Eco-Homes Tour and Symposium

A comment that we hear regularly from those visiting our strawbale house is that not everyone who wants to have a naturally built house is capable of doing it themselves.  Indeed, it takes a lot of hard work, research, material searching, building skills, tools, and time to go through the process as a home builder of any type of project.  Anyone without such prerequisites but with a desire and willingness to learn certainly can go for it, but there are many out there for whom it is more realistic to hire someone else to build them a home.  This is prevalent within the conventional building industry, but where does one look to find a straw bale crew?  A natural plaster expert to source materials and use their knowledge of crafting healthy walls?  What about an architect who will consider the natural light and water conditions of your chosen spot?  All of these job positions are readily available for the standard house, but difficult to find for alternatives.

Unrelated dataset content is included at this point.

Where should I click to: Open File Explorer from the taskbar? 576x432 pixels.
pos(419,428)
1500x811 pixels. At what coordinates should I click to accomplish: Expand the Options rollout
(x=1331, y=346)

On Pender Island, a group of people wanting to promote various aspects of natural building have formed the Eco-Homes Network, in hopes of being able to provide services and information for anyone seeking to build a healthy home, as well as networking with other builders in the community to create a greater awareness of alternative materials and systems.  Education for clients as well as builders is a large step towards integrating healthier building practices into any house or project, whether it is classified as “eco-friendly” or not.  Why limit ourselves with labels and categories?  Any system that takes pressure off the resources of the earth and saves money in the long term is just a good idea to consider.  The Eco-Homes Network consists of Rob Zuk – a solar systems consultant, Ken Rempel – an architectural designer, Garrett McLeod – a traditional timber framer and carpenter, Colin Hamilton – artistic woodworker and natural builder, Tracy Calvert – an extensive natural builder and master of earthen plastering, and Jude Farmer –  a woodworker and man of many skills.  In fact, everyone in the group has many crossover skills and knowledge spanning many years of different experiences within the building industry, including roofing, tiling, stonework, workshop leadership, landscaping, flooring, and planning.

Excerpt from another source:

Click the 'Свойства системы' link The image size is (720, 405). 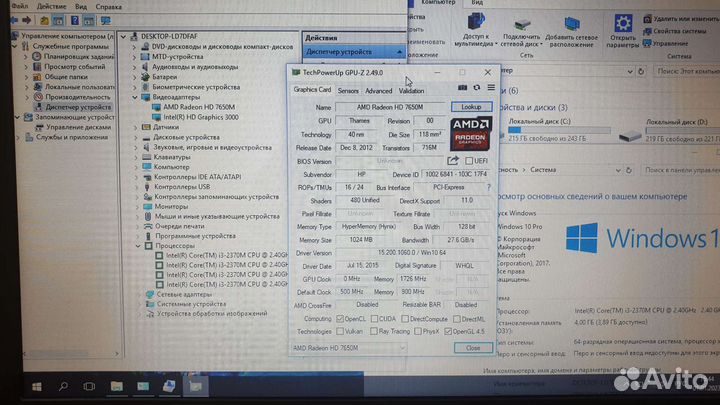coord(680,29)
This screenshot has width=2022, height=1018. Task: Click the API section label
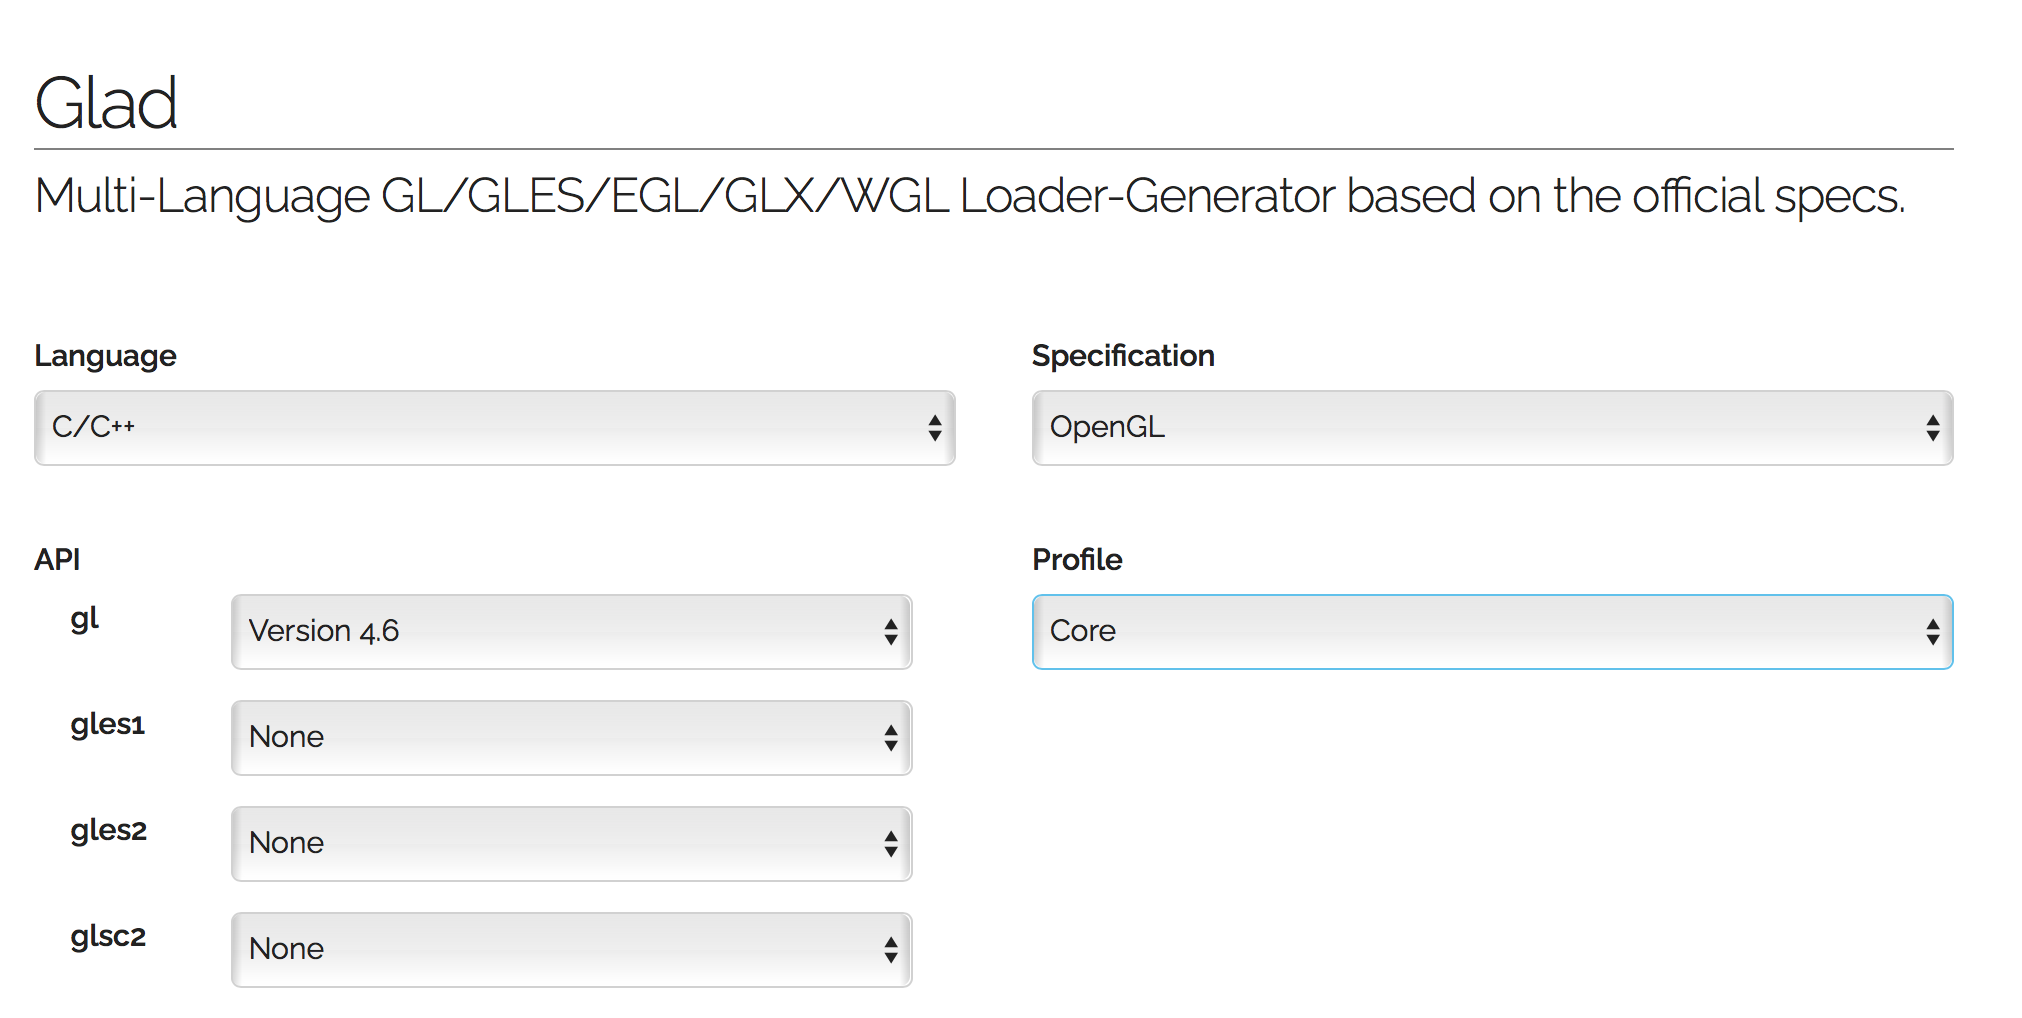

For two years, the Eco-Homes Network has set up a demonstration zone at the Pender Fall Fair and has hosted an eco-homes tour as part of an effort to educate people about natural building practices, and to showcase the many beautiful homes around us that incorporate different aspects of the industry.  At the Fall Fair, everyone has been invited to squish their toes in cob and plaster mixes, and try their hands at spreading the mix over a demonstration wall of bales in a timber frame.  There also has been many books to gaze through, knowledgeable people to talk to, and a photo board of projects to look over.  Many people get a good sense of the simplicity, creativity, and beauty that encompasses the building of a natural house.  The Eco-Homes tour, which takes place a week later on Labour Day, is a self directed tour of up to 10 houses around the island, and has showcased houses made with chip-slip walls, strawbale, cob, cordwood and Faswall blocks (compressed recycled wood chip blocks), and including features such as earthen floors, living roofs, natural plaster, rain water catchment systems, hydronic in-floor heating, solar hot water, passive solar, composting toilets, and countless other details and creative touches that make up a complete picture of a natural house.  Some of the houses have been in the construction phase, allowing visitors to see the layers of some of the processes.  There have been over 150 people from the locals to travellers from the mainland and Vancouver Island each year, asking many questions and hopefully taking some ideas back to their own homes.  All proceeds from the previous tours have gone to the Pender Community Hall and to the Pender Island Farmland Acquisition Project.  This year, proceeds will help the growing Pender Community Transition movement, to build a more sustainable island.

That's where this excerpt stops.